-- WHAT IS BEING ASKED --
Pull each line holding "agent" out of the entries below.
● ● ● ●
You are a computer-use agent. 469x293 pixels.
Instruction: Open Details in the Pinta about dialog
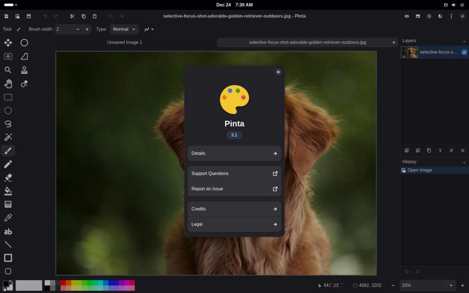pos(234,153)
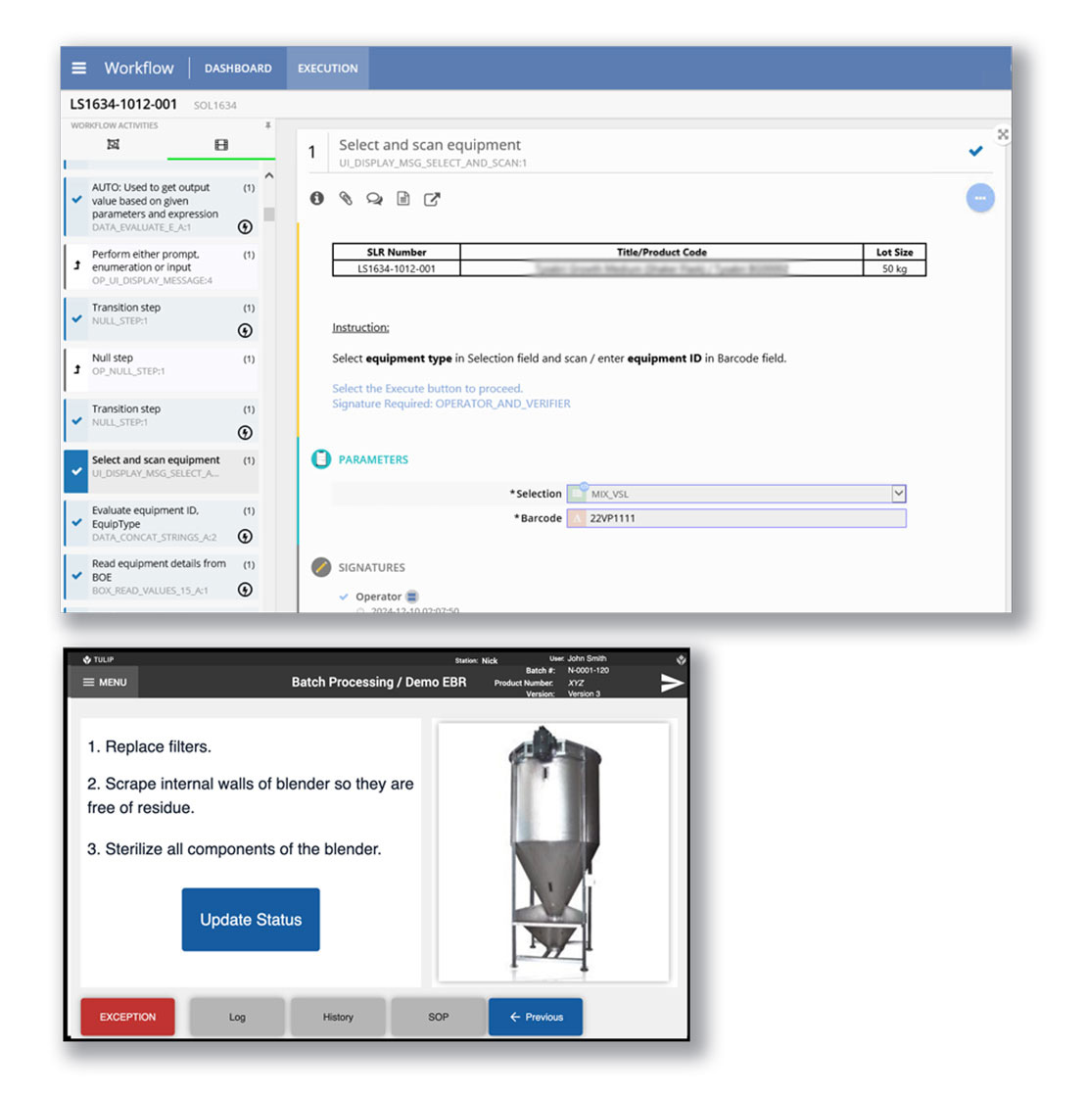The height and width of the screenshot is (1099, 1087).
Task: Click the Barcode input field
Action: (x=744, y=518)
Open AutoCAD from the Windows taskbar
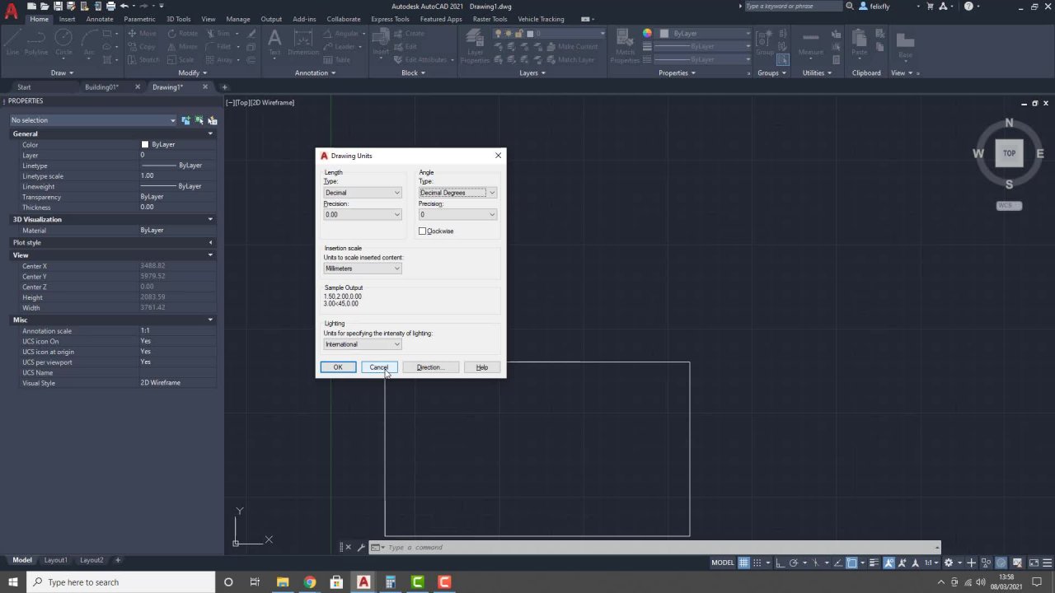This screenshot has width=1055, height=593. click(363, 582)
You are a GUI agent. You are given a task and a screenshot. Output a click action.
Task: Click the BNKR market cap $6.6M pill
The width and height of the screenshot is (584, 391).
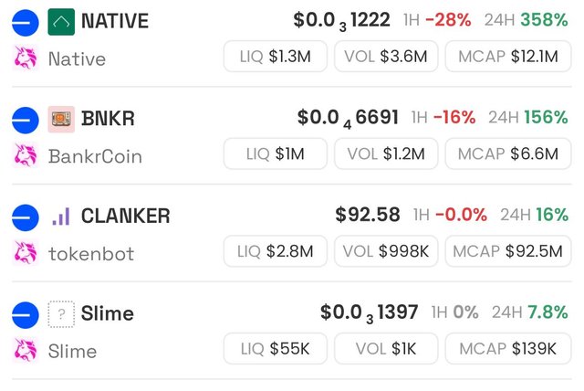pos(507,154)
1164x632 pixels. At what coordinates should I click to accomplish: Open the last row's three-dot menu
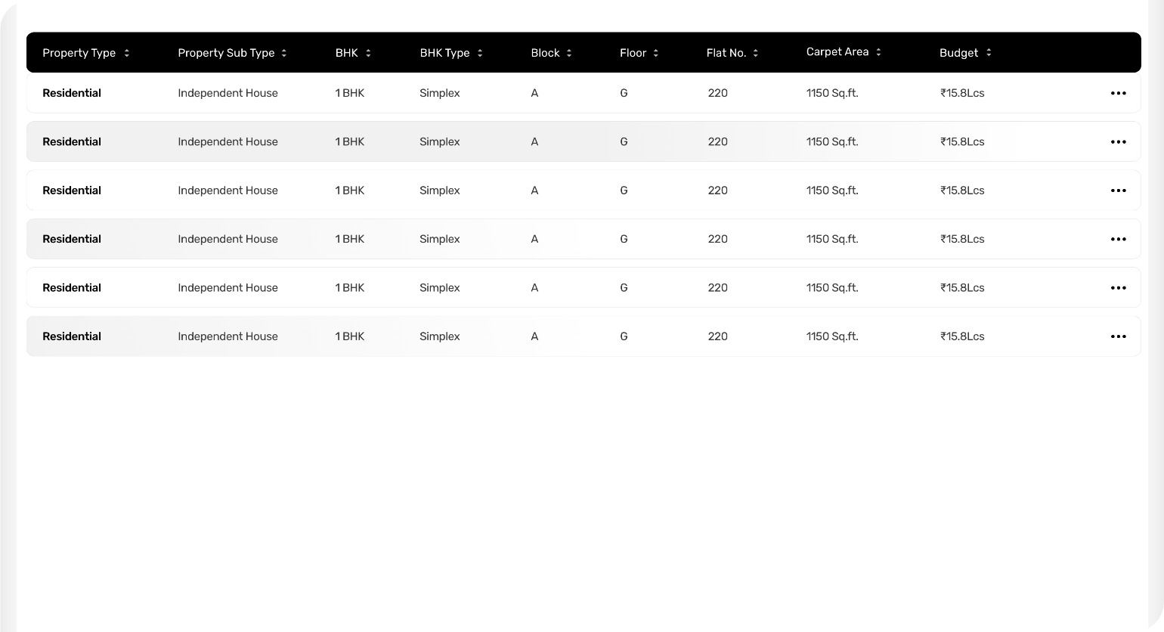pos(1119,336)
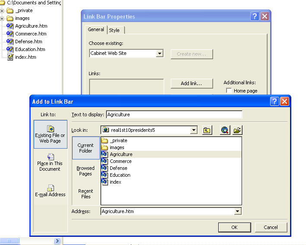Go up one folder level icon

click(x=207, y=130)
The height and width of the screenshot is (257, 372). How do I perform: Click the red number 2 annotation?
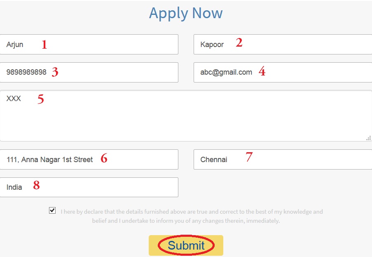pos(239,43)

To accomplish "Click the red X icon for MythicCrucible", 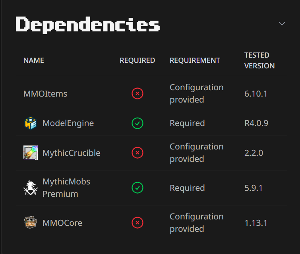I will tap(137, 153).
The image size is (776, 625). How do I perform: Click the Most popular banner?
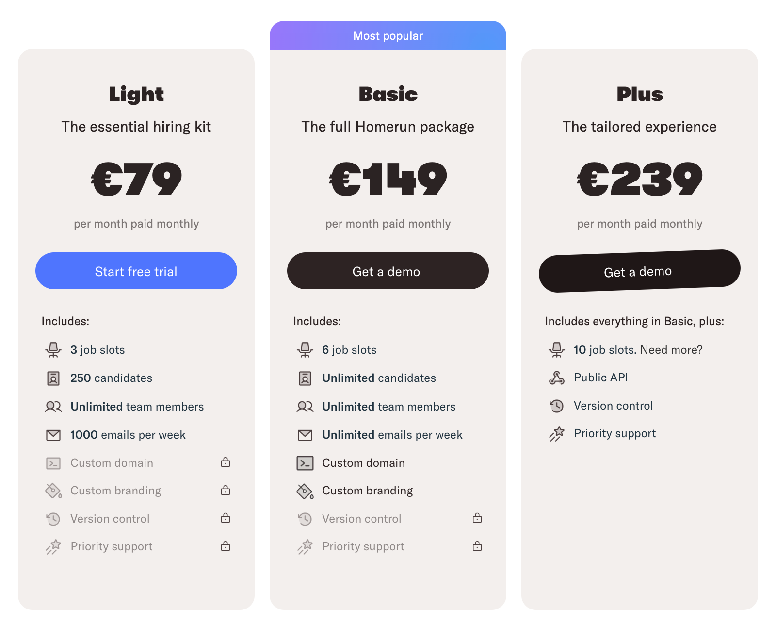pos(388,35)
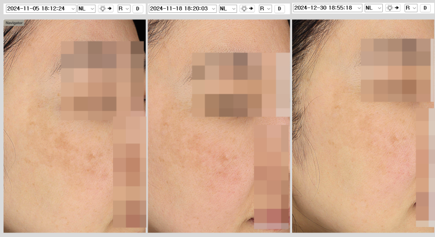Click the light icon above the 2024-11-05 image
The image size is (435, 237).
pyautogui.click(x=106, y=9)
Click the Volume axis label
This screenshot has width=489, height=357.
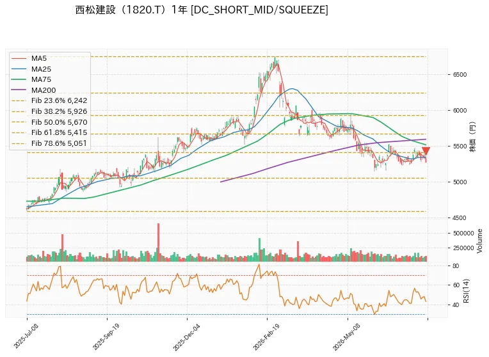click(x=479, y=241)
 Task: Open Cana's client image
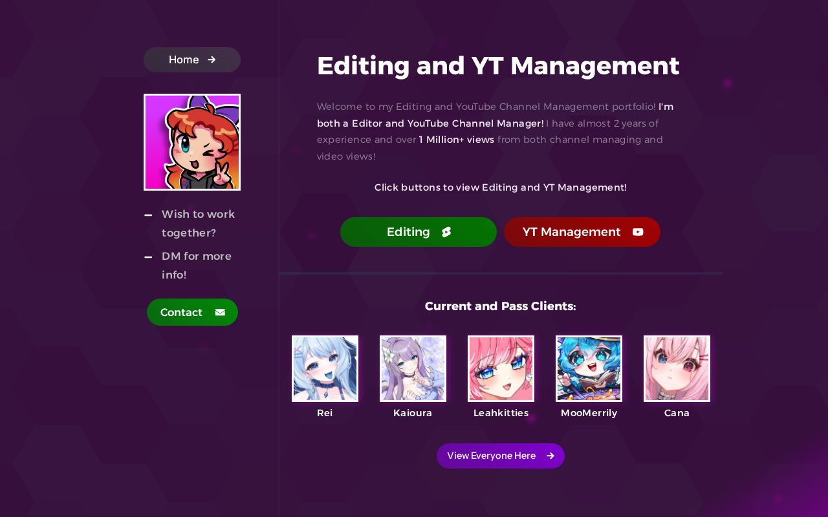point(677,368)
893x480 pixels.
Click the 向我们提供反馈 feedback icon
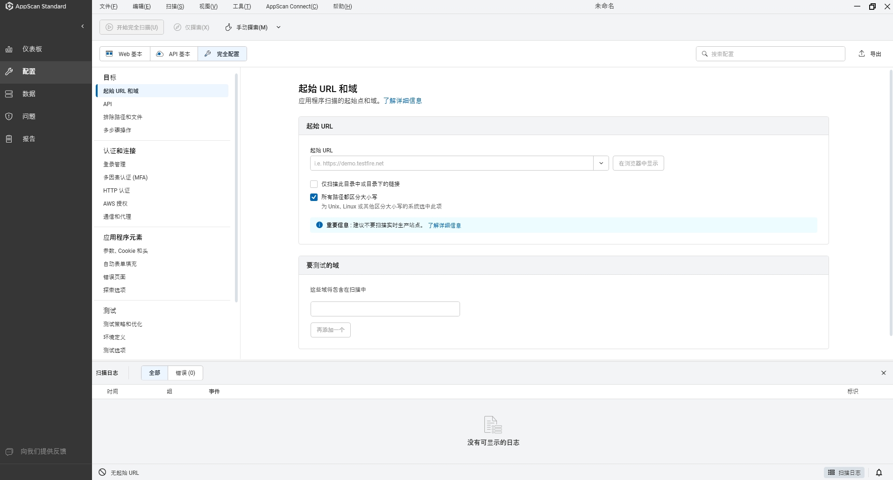[x=9, y=451]
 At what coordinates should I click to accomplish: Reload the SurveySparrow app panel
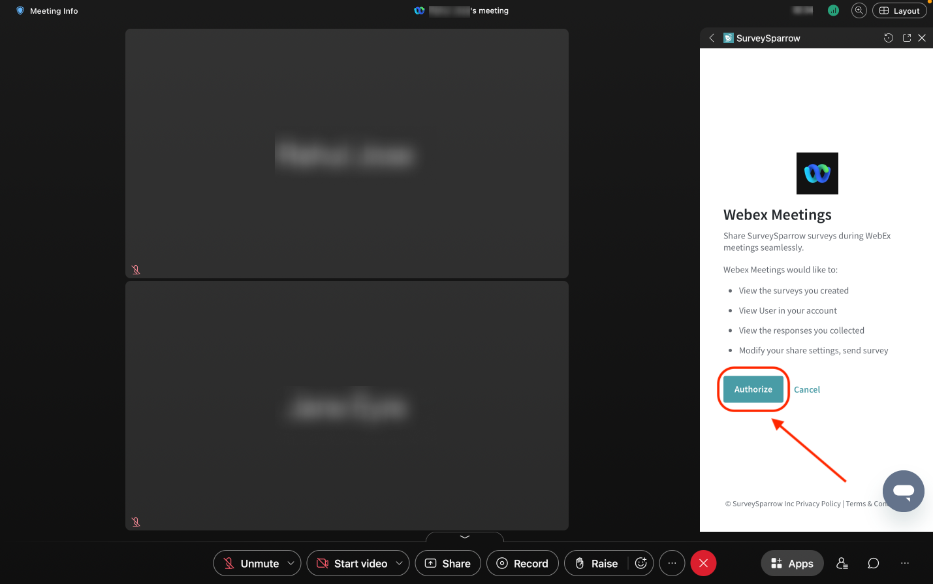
● ● ● ●
-- TASK RESPONSE --
You are a computer-use agent. 469x293 pixels.
You are a GUI agent. You are given a task and a screenshot. Output a click action.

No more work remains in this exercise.